Clement of Ohrid was one of the most prolific and important writers in Old Church Slavonic. He is credited with the Panonic Hagiography of Saint Cyril and Saint Methodius. Clement also translated the Flower Triode containing church songs sung from Easter to Pentecost and is believed to be the author of the Holy Service and the Life of St. Clement of Rome, as well as of the oldest service dedicated to Saint Cyril and Saint Methodius. The invention of the Cyrillic alphabet is also usually ascribed to him although the alphabet is most likely to have been developed at the Preslav Literary School at the beginning of the 10th century (see Cyrillic script).

Medieval frescoes of Clement exist throughout the modern-day territories of North Macedonia, Serbia and northern Greece, with the vast majority being located in North Macedonia. The Church of St. Clement of Ohrid is located in Skopje and is the largest cathedral of the Macedonian Orthodox Church.

The first modern Bulgarian university, Sofia University, was named after Clement upon its foundation in 1888. The Macedonian National and University Library, founded on November 23, 1944, also bears his name. The University in Bitola, established in 1979, is named after Clement, as well as the Bulgarian scientific base, St. Kliment Ohridski on Livingston Island in the South Shetland Islands of Antarctica.

In November 2008, the Macedonian Orthodox Church donated part of Clement's relics to the Bulgarian Orthodox Church as a sign of good will.

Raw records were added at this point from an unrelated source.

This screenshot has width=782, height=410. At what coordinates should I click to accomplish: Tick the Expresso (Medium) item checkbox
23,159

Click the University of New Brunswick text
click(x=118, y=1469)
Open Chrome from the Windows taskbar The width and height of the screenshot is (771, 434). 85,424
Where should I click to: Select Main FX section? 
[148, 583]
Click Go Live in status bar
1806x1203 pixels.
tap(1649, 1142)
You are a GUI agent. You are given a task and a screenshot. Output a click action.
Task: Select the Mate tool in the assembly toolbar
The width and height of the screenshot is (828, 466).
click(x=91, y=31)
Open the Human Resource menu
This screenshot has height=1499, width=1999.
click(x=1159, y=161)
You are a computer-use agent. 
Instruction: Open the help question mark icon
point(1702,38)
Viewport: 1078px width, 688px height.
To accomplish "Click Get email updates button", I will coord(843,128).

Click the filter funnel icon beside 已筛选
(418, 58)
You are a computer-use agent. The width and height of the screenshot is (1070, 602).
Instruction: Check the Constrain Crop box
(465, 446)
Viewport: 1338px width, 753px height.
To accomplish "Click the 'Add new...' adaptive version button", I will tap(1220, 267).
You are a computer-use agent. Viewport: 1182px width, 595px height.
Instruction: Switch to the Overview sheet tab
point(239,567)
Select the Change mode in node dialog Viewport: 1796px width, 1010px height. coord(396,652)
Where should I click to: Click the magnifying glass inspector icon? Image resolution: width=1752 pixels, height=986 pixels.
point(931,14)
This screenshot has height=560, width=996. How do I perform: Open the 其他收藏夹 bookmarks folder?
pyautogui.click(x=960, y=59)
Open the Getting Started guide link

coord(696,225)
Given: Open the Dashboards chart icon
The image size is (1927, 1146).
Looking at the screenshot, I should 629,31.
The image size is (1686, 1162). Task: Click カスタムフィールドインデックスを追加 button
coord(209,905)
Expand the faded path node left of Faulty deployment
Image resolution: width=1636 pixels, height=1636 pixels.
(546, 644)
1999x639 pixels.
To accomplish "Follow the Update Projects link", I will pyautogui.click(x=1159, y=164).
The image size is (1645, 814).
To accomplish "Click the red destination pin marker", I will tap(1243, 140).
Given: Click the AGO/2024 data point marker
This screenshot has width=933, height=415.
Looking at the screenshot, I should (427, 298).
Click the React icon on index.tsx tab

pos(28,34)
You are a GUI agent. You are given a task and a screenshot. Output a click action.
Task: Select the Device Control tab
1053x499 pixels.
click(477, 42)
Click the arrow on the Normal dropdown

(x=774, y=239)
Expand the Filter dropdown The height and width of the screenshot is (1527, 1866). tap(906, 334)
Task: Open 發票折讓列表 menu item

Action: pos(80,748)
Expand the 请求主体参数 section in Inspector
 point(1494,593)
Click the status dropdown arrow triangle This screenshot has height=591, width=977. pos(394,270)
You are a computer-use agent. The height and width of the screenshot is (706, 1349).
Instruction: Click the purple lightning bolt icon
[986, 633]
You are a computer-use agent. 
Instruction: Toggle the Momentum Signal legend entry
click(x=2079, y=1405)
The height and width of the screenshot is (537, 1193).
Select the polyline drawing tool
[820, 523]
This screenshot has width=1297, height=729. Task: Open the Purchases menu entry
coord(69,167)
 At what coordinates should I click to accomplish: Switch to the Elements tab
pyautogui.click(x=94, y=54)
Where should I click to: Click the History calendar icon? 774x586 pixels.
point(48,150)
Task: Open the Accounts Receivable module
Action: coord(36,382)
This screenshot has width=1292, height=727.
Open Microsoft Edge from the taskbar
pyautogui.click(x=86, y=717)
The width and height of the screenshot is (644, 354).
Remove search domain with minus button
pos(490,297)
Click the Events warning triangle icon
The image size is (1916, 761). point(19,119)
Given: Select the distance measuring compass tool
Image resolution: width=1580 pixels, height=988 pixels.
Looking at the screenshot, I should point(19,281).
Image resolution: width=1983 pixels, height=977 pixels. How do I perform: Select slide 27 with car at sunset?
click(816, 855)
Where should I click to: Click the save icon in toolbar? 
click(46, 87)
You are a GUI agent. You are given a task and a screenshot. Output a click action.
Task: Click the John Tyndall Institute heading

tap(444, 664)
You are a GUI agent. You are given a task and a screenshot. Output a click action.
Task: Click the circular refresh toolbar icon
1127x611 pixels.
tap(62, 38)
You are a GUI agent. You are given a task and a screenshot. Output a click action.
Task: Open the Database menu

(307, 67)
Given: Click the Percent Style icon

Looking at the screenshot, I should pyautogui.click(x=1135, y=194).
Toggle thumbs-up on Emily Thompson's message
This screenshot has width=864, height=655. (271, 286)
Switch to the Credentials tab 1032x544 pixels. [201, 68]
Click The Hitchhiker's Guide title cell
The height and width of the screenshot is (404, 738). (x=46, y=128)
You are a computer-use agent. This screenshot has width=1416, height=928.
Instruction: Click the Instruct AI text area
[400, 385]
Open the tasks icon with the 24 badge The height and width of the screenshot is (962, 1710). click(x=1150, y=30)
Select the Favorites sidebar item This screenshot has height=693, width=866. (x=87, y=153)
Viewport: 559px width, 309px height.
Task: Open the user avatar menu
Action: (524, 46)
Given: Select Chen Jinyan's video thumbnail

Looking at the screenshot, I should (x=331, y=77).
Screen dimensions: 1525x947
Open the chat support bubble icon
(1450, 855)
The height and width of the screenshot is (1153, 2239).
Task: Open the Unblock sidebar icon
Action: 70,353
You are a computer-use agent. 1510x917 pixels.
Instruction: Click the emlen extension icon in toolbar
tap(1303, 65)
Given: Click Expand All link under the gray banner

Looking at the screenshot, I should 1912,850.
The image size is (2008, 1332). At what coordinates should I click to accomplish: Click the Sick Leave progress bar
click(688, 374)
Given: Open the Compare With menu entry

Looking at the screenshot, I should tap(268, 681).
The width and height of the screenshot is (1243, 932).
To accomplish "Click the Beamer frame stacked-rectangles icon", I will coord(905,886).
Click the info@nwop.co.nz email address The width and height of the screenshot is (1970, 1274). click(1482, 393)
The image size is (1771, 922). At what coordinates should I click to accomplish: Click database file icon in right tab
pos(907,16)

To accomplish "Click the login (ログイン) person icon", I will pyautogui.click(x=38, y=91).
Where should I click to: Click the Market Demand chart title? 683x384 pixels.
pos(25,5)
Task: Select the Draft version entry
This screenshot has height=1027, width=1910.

In May 2018 was announced that in the ruins of a Ravna Monastery, near the village of Ravna in Provadiya Municipality, the signature of Clement was identified on a stone plate with a large amount of graffiti on it. The signature is dated as of April 24, 889. The finding gives reason to assume that the disciples of Cyril and Methodius were settled there at one stage, after being expelled from the Great Moravia and their reception in Bulgaria.